OCONEE NUCLEAR STATION, UNIT 2 RE: ISSUANCE OF AMENDMENTS (TAC NO. MC1174)

Dear Mr. Jones:

The Nuclear Regulatory Commission has issued the enclosed Amendment No. 338 to Renewed Facility Operating License DPR-47 for the Oconee Nuclear Station, Unit 2. The amendment consists of changes to the Updated Final Safety Analysis Report (UFSAR) in response to your application dated October 28, 2003.

The amendment revises the licensing basis in the UFSAR to support installation of a passive low-pressure injection (LPI) cross connect inside containment. The changes to the UFSAR revise the licensing basis for selected portions of the core flood and LPI/Decay Heat Removal piping to allow exclusion of the dynamic effects associated with postulated pipe rupture of that piping by application of leak-before-break technology. A similar revision to the licensing basis for Unit 1 was approved by Amendment No. 335, issued September 29, 2003.

A copy of the related Safety Evaluation is also enclosed. A Notice of Issuance will be included in the Commissions biweekly Federal Register notice.

Sincerely,

/RA/

Leonard N. Olshan, Senior Project Manager, Section 1 Project Directorate II Division of Licensing Project Management Office of Nuclear Reactor Regulation Docket No. 50-270

Enclosures:

1. Amendment No. 338 to DPR-47

2. Safety Evaluation cc w/encls: See next page

ML040370540 **See previous concurrence *NLO w/comments OFFICE PDII-1/PM PDII-1/LA EMCB/SC OGC* PDII-1/SC NAME LOlshan CHawes TChan** AFernandez JNakoski DATE 2/5/04 2/5/04 12/24/03 1/18/04 2/5/04 DUKE ENERGY CORPORATION DOCKET NO. 50-270 OCONEE NUCLEAR STATION, UNIT 2 AMENDMENT TO RENEWED FACILITY OPERATING LICENSE Amendment No. 338 Renewed License No. DPR-47

1. The Nuclear Regulatory Commission (the Commission) has found that:

A. The application for amendment to the Oconee Nuclear Station, Unit 2 (the facility) Renewed Facility Operating License No.

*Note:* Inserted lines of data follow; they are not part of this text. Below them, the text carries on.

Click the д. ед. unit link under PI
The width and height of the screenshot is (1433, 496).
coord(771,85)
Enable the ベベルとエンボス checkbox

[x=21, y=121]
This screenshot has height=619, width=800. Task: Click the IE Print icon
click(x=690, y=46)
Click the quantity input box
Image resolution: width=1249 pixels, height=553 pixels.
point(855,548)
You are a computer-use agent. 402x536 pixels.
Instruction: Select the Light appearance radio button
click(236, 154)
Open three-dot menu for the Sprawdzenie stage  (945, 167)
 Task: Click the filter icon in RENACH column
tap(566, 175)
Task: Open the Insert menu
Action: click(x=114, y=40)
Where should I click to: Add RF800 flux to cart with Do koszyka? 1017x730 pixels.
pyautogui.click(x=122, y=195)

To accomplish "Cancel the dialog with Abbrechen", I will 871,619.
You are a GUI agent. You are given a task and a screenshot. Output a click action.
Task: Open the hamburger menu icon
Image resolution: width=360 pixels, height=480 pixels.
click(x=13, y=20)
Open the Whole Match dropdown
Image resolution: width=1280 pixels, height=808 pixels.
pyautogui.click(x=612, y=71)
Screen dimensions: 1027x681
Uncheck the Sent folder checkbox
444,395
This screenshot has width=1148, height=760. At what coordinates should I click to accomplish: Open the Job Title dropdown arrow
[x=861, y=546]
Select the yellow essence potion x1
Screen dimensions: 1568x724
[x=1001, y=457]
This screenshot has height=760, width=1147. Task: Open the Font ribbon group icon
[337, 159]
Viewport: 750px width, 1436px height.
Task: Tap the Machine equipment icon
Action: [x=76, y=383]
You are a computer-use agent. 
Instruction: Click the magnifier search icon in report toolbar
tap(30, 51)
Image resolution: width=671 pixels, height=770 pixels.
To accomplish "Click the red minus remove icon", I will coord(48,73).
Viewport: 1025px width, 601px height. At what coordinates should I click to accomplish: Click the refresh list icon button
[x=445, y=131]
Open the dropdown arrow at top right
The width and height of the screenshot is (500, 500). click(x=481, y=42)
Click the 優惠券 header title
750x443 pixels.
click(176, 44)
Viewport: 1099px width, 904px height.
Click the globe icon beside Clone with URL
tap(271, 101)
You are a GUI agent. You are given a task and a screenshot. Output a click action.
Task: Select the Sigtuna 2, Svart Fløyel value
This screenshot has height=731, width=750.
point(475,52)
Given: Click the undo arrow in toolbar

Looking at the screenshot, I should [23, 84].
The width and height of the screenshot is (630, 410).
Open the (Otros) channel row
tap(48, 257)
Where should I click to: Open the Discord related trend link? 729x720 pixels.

DPR-47 filed by the Duke Energy Corporation (the licensee) dated October 28, 2003, complies with the standards and requirements of the Atomic Energy Act of 1954, as amended (the Act), and the Commissions rules and regulations as set forth in 10 CFR Chapter I; B. The facility will operate in conformity with the application, the provisions of the Act, and the rules and regulations of the Commission; C. There is reasonable assurance (i) that the activities authorized by this amendment can be conducted without endangering the health and safety of the public, and (ii) that such activities will be conducted in compliance with the Commissions regulations set forth in 10 CFR Chapter I; D. The issuance of this amendment will not be inimical to the common defense and security or to the health and safety of the public; and E. The issuance of this amendment is in accordance with 10 CFR Part 51 of the Commissions regulations and all applicable requirements have been satisfied.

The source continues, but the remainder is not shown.